The English policy of peaceful penetration found its clearest expression in the resolutions of Cannes on a world consortium (with London as the capital city) for the purpose of reconstructing Russia. Under reconstruction we must naturally understand the transformation of Russia into a field for exploitation. The resolutions of Cannes on the consortium were only a clear symptom of that policy which was adopted towards us in the daily struggle, especially in Germany. The programme of Stinnes consisted in the creation of a common international capitalist front for the exploitation of Russia, and the utilization of Germany for rendering the requisite technical services to the international capitalist alliance. The Rapallo Treaty was the result of a continuous and complicated struggle of an independent economic co-operation of Russia and Germany outside the lines of the international capitalist front.

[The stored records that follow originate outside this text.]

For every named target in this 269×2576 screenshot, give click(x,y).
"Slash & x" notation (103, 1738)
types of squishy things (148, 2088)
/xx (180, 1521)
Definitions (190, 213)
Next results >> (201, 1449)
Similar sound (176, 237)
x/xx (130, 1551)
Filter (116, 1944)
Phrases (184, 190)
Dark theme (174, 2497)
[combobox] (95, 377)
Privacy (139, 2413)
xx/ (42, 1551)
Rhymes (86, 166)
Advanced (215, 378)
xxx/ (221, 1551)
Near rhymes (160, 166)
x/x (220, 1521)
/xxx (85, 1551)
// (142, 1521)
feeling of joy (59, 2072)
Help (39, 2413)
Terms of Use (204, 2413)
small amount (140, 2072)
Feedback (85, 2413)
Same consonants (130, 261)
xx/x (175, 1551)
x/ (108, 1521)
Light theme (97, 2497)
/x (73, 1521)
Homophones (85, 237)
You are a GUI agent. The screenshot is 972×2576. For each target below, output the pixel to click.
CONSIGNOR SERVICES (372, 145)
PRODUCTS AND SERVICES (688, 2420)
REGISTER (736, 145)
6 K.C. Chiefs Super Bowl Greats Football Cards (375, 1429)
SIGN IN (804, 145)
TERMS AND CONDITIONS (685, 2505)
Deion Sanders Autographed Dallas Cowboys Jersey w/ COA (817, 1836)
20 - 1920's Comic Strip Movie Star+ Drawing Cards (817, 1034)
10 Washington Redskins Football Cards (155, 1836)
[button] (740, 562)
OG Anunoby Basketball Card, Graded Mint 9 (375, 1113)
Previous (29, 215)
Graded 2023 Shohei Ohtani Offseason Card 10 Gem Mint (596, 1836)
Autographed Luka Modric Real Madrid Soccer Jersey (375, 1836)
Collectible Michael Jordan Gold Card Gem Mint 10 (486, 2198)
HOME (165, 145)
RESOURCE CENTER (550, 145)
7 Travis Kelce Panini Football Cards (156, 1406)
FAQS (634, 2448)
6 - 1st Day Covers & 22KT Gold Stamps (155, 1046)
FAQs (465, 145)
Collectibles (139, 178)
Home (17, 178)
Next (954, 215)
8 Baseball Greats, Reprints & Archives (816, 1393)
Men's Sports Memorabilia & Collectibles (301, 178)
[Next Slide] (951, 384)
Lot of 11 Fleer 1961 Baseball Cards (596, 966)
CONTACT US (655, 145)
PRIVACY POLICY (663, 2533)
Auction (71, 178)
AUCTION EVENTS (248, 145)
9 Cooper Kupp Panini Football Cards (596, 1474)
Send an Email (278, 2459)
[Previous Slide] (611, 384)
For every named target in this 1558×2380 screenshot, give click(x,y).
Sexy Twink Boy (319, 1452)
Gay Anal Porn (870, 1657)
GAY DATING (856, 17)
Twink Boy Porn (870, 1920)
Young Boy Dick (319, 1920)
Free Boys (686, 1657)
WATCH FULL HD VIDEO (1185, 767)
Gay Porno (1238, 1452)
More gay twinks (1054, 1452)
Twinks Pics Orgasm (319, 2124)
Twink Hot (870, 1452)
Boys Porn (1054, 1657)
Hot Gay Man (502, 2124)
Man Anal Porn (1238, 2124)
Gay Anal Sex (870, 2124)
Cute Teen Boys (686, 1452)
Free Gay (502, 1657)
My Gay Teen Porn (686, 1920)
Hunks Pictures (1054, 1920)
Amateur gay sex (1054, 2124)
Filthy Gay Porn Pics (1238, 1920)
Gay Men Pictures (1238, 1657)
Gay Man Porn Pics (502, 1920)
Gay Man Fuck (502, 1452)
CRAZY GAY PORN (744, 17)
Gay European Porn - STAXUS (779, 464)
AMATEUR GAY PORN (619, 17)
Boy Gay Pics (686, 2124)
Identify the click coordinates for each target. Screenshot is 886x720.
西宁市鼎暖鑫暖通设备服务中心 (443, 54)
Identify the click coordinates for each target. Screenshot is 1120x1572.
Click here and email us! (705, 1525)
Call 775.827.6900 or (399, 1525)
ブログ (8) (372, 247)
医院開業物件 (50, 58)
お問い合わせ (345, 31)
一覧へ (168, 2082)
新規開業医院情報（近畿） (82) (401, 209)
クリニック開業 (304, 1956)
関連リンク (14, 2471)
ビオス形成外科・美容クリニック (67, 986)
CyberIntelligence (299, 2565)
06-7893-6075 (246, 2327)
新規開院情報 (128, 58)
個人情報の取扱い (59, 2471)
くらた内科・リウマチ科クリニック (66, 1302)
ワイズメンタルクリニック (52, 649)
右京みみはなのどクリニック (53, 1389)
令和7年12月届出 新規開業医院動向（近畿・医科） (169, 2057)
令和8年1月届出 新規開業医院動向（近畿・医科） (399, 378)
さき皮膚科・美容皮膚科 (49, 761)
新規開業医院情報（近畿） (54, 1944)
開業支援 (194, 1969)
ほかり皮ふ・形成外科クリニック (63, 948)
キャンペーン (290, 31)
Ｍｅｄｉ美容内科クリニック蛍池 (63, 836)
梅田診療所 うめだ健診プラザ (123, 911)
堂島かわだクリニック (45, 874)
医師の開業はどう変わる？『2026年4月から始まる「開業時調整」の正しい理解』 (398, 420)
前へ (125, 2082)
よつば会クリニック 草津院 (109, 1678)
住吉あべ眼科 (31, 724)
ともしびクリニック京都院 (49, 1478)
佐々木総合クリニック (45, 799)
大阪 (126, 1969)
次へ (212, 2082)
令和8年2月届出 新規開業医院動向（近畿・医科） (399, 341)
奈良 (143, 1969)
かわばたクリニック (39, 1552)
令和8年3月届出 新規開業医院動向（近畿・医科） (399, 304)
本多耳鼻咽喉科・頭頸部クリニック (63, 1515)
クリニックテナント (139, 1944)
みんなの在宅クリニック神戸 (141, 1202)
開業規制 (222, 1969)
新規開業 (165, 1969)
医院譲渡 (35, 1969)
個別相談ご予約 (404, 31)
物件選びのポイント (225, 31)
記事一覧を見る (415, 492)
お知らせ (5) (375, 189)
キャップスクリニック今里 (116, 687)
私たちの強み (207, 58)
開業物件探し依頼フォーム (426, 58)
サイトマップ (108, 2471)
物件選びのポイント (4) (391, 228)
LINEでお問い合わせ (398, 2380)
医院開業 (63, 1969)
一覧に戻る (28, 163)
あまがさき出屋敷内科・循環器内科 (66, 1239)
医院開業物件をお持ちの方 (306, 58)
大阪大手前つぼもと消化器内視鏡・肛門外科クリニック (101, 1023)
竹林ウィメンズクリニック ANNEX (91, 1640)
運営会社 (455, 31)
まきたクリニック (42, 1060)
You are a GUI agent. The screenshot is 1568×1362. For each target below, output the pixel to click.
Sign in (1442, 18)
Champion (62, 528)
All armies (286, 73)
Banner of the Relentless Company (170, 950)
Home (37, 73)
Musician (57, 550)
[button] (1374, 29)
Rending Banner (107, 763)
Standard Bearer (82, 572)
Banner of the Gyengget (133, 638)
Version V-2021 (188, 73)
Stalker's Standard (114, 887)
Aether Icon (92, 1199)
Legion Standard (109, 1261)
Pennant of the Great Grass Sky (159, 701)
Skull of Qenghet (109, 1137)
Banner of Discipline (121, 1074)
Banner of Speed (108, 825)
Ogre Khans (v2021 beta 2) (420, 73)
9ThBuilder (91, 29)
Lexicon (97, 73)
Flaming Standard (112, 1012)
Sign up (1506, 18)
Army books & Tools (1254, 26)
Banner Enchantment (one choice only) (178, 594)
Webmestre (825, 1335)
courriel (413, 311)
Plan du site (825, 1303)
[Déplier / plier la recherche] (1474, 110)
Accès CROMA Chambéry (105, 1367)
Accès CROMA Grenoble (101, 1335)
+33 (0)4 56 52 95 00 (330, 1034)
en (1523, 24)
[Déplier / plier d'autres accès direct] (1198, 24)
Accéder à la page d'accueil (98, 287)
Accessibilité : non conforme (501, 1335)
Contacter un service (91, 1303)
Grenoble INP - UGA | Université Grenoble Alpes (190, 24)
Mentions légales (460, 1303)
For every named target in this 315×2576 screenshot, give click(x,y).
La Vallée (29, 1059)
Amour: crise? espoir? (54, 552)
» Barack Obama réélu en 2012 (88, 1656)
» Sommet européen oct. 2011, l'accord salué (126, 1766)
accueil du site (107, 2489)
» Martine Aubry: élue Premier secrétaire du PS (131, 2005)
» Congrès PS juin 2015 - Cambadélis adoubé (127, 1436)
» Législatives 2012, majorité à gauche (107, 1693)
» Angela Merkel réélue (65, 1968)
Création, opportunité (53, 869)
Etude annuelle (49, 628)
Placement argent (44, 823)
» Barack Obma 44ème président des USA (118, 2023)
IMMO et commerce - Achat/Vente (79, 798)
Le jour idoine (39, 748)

In Genoa the programme of peaceful capitalist penetration reached its highest point.

Genoa—Russia a Power

The main question of the Genoa Conference was whether the independent economic development of Russia would be carried out with the aid of foreign capital but without capitulation, or whether foreign capital would succeed in subjugating Russia, The Russian delegation was assailed by the very finest arts of diplomatic coquetry. As Satan showed Jesus all the riches of the earth, which were to be his if he would deliver himself up to Satan—in the same way the most alluring prospects were opened out before us, if only we would acknowledge capital as our lord. We may fairly say that the fundamental question of Russian policy was expressed with the utmost clearness at Genoa: subjugation to capital, or independent development with the aid of capital. Expressed more exactly: an agreement but no yoke. For this reason the formal basis of the whole activity of the Russian Genoa delegation was formed by the Cannes resolution on the equal rights of the two opposed economic systems. The new workers’ and peasants’ state, originating between the highly developed countries of Western Europe and the oppressed countries of the East, was now firmly established, and presented itself at Genoa as an independent great world power. The new period of its life already begun may be designated as a period of “active politics.” Many interviews and conversations with political and economic personalities of many countries, which I had the opportunity of holding in Berlin, enabled me to convince myself personally as to a high degree in which Soviet Russia has already become an independent world power. At present time, now that the emancipation movement among the peoples of the East grows from day to day, now that the oppressed and exploited peoples of the West are also defending or regaining their means of existence in daily struggles, now that in the most highly developed ruling states the increased pacifist opposition, Soviet Russia, employing foreign capital as it does for purposes of its own independent economic development, but not subject to capital, has become one of the central factors of the complex world relations.

“Agreements—but no Yoke”

Soviet Russia is striving to secure its frontiers, its coasts and the passages to its coasts, its straits, its commerce so that its economic relations with all countries may be developed. But it is striving for something else as well: one of the most important factors in the play of world forces, Soviet Russia, as an independent political power, seeks friendship with all peoples and is at the same time ready to enter onto into compromises and separate agreements with any country. Agreements but no yoke, that is its watchword. World capital must stand on the threshold of Russia; within the country itself the working masses conduct their own economics and work out their own future.